↓

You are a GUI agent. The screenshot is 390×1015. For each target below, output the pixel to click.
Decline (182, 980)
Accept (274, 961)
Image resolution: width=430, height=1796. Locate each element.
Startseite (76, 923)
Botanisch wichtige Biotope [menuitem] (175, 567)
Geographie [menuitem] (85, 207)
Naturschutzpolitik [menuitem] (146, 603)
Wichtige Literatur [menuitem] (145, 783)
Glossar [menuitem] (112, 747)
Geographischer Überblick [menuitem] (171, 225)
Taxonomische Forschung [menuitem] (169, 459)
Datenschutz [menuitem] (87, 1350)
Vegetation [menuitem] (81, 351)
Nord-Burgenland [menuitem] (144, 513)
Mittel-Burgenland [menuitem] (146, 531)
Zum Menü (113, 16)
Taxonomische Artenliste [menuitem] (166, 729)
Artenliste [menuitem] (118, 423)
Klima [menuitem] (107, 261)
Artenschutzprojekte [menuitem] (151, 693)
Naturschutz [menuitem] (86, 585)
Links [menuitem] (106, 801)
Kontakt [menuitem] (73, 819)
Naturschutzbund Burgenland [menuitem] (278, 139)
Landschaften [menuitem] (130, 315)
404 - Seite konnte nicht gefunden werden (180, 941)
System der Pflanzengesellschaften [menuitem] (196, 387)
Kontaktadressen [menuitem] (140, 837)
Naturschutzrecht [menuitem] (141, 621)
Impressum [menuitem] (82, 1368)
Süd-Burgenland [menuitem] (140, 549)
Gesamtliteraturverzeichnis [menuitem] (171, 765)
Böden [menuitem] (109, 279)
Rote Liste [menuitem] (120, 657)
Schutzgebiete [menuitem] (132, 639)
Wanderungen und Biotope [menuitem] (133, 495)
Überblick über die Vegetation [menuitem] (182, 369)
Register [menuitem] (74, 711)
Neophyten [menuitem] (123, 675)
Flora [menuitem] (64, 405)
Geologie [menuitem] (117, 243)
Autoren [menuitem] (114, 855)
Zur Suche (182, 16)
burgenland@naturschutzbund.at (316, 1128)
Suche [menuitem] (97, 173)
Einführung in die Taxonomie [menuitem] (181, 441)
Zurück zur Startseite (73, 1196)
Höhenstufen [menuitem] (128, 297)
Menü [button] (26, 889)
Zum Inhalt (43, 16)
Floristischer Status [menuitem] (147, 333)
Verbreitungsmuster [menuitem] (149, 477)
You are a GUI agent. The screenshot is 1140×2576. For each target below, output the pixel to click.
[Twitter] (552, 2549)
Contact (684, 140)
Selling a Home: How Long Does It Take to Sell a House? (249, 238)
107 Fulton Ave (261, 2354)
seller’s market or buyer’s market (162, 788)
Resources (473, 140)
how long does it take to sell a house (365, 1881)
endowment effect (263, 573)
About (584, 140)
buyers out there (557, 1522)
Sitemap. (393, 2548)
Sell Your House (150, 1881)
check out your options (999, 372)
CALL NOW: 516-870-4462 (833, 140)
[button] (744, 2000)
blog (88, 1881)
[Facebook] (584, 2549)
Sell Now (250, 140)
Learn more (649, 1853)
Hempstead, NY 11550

↑

**INSTRUCTIONS TO FOLLOW:** Return exactly the lines that run from the top of the listing above to the line containing "Nord-Burgenland [menuitem] (144, 513)", please, keeping both end lines and leaving out everything else.

**EXERCISE RESPONSE:**
You are a GUI agent. The screenshot is 390×1015. For each target below, output the pixel to click.
Decline (182, 980)
Accept (274, 961)
Image resolution: width=430, height=1796. Locate each element.
Startseite (76, 923)
Botanisch wichtige Biotope [menuitem] (175, 567)
Geographie [menuitem] (85, 207)
Naturschutzpolitik [menuitem] (146, 603)
Wichtige Literatur [menuitem] (145, 783)
Glossar [menuitem] (112, 747)
Geographischer Überblick [menuitem] (171, 225)
Taxonomische Forschung [menuitem] (169, 459)
Datenschutz [menuitem] (87, 1350)
Vegetation [menuitem] (81, 351)
Nord-Burgenland [menuitem] (144, 513)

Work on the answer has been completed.